I practiced day after day in those cheap uncomfortable heels that I got for like $20 in the Mission. I walked up and down the hallway in my house, trying to sell the outfit, but at the same time making sure I don’t fall and eat shit. When it comes to heels I literally can’t. All aboard the mess express, because that’s me in heels. I even put resistant patches on the bottom of my heels to make me feel more secure. I played in my mind all the things that could possibly go wrong, from falling, to passing out, even thinking if under the runway lights my underwear would be visible through the dress material. The thing that bothered me the most was the fact that I could see my belly button through the dress. And for that reason, I practiced walking in heels while sucking in my gut. So, I had to practice walking without falling, walking fiercely, but also achieve that by not breathing.

As the days loomed closer I think I had the mentality of “let’s just get this over with already.” At this point I already exhausted myself with anxiety and insecurities. I was just ready for it to be done with.
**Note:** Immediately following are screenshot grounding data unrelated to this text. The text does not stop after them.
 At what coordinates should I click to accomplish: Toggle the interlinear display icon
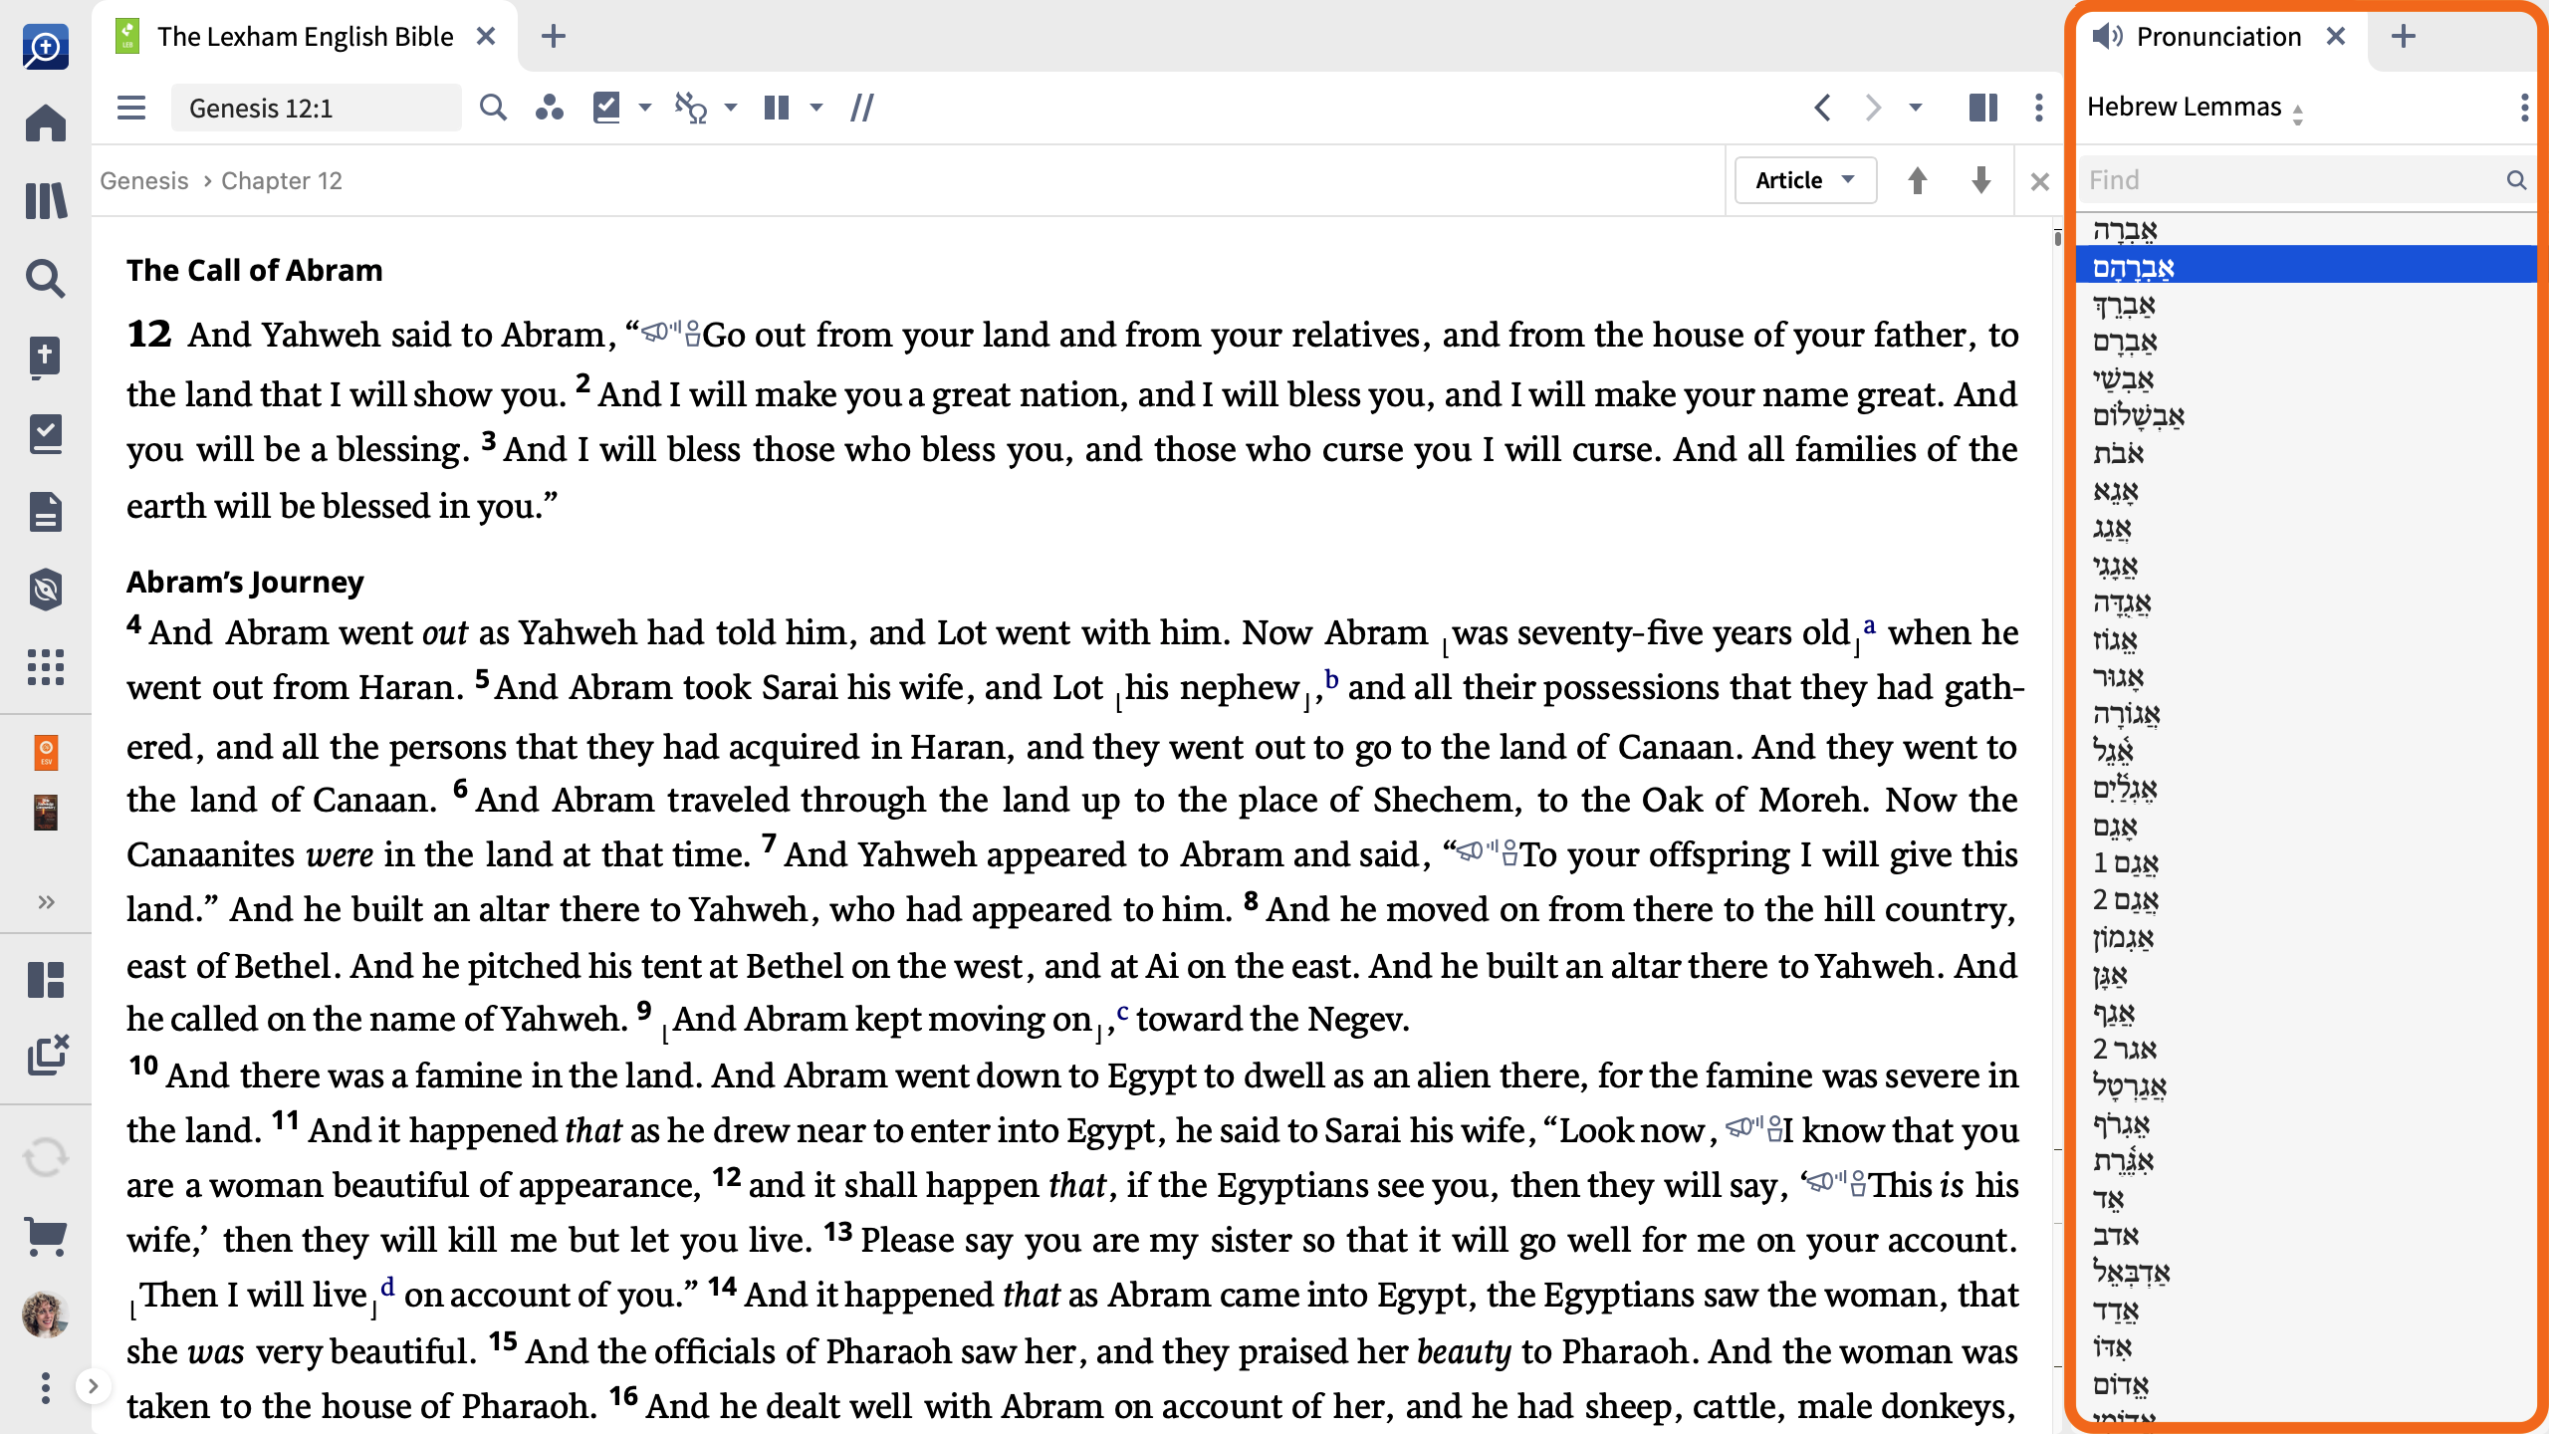point(690,108)
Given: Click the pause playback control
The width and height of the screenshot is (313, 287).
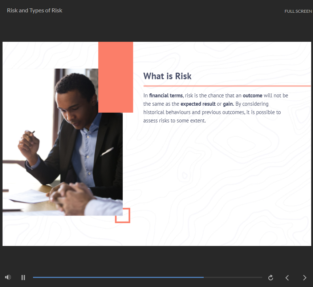Looking at the screenshot, I should (x=23, y=277).
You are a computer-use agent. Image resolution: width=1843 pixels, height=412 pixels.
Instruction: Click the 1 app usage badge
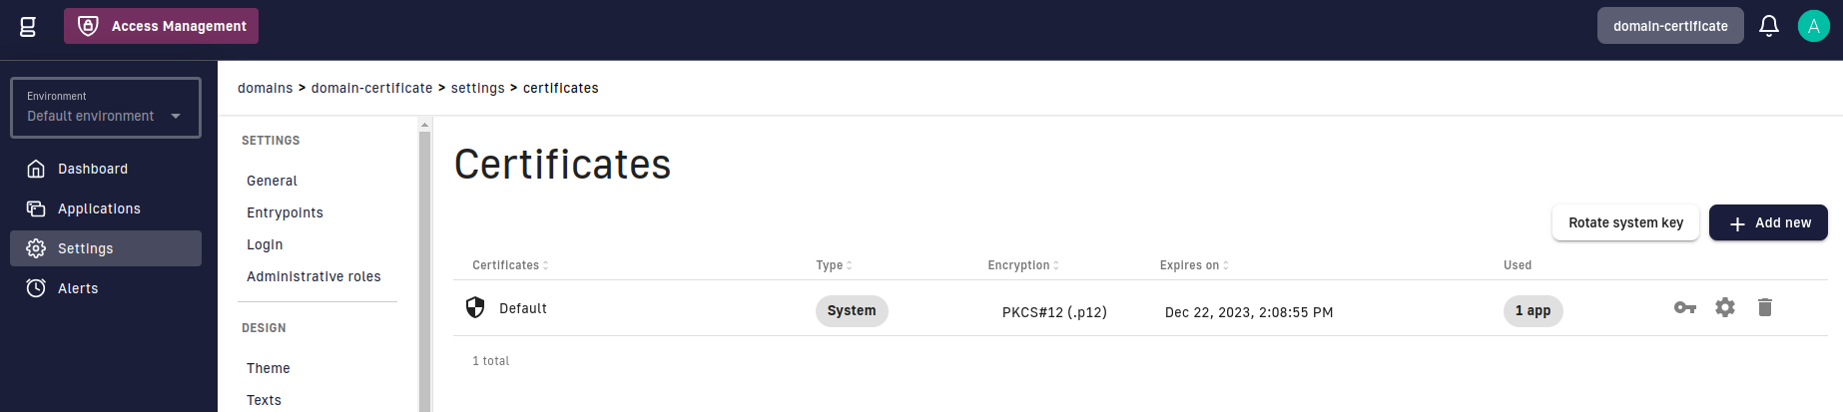click(x=1533, y=310)
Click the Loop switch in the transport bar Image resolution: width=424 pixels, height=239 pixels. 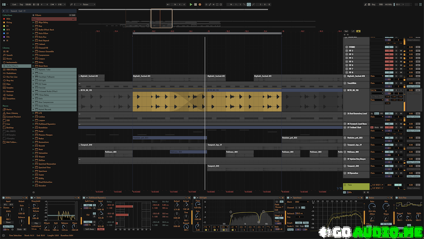249,4
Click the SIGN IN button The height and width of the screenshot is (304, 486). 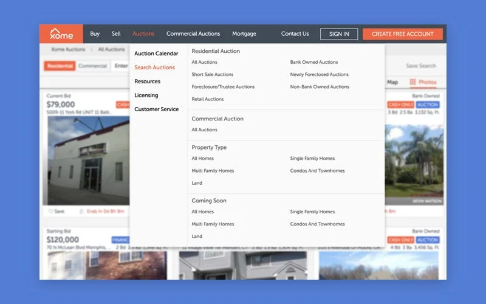point(339,34)
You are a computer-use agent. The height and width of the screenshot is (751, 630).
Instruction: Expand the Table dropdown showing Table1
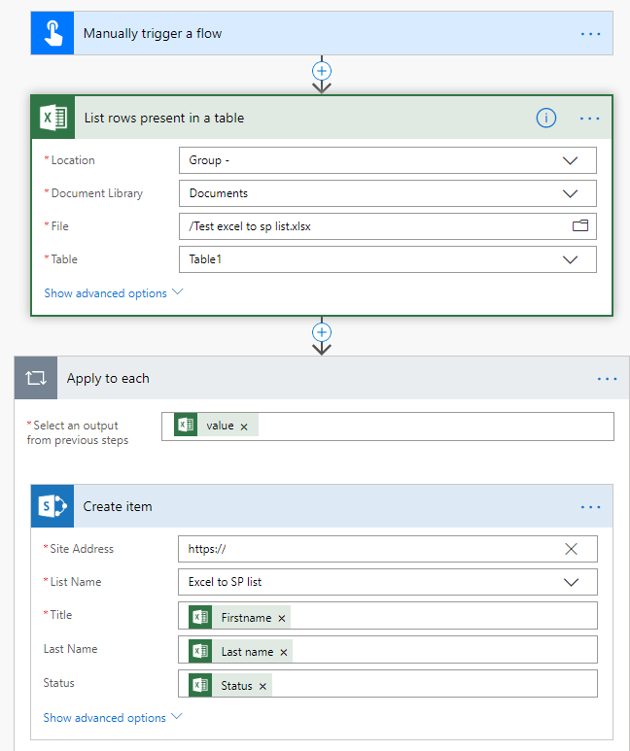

When we got to the practice run at the fashion showcase, I was starting to get excited that I would be the body to show off my sister’s designs. But I did notice something. I was one of the verrrrryyyy few “models” of color, probably the shortest, and definately the biggest. It seemed like all these women were atleast 5’10 without heels. I felt so out of place. Insecurities came back, though they never left. For a high schooler struggling with body image and weight, this seemed like the worst place to be.

All these tall, thin, “professional” models changing clothes openly infront of everyone is what got me cringing. The “changing room” was basically the back of the venue, outdoors and gated. They put up a tent where some could change more privately, but there were atleast 200 models. It was so crowded in that little open area that models would come right to the back after just walking off the runway and quickly disrobe to put on the next outfit to get back out there. When I put on my first outfit, I shyly went in the tent and made sure that I put it on as discreet as possible. You know, like when you’re in high school and you’re trying to change in the women’s locker room after swimming class? Like that.

When it was the real deal and the fashion showcase started, I could feel my heart pounding, my breathing picked up, and I felt like passing out. When it was finally my turn to walk down that runway, I faked it till I made it. Faked the confidence, faked the smile, faked my stomach and sucked that shit in. I didn’t fall. All eyes were on me, but at the moment I didn’t care. I walked off the stage exhilarated. I quickly met my sister for my dress change. I immediately started taking off my dress, left in my underwear and bra, scrambling to get into the next outfit.

“Marinelle what the hell,” my sister laughed but was also confused as to why I was doing it out in the open. At that point I was there all day, probably more than 9 hours. My feet hurt, I was tired, I was hungry, and most of all, I didn’t care anymore. I saw stares from the other “models” as I changed into my other dress with no shame. Some probably thinking “yo0o0o0o0, the nerve.” But I embraced it. I liked the fact that I was serving looks, but most importantly, that I was different.

A year later, my sister had her senior final project where she had to come up with multiple looks. My little sister, my 2 friends, my older sister’s co-worker, and I were my sister’s models. My little sister refused to be in it. In a way I saw myself in her. She was complaining about the same things I was just a year before. But I was telling her how cool it was, how it’s all in her head, and guilt tripped her on how we should be supporting our sister.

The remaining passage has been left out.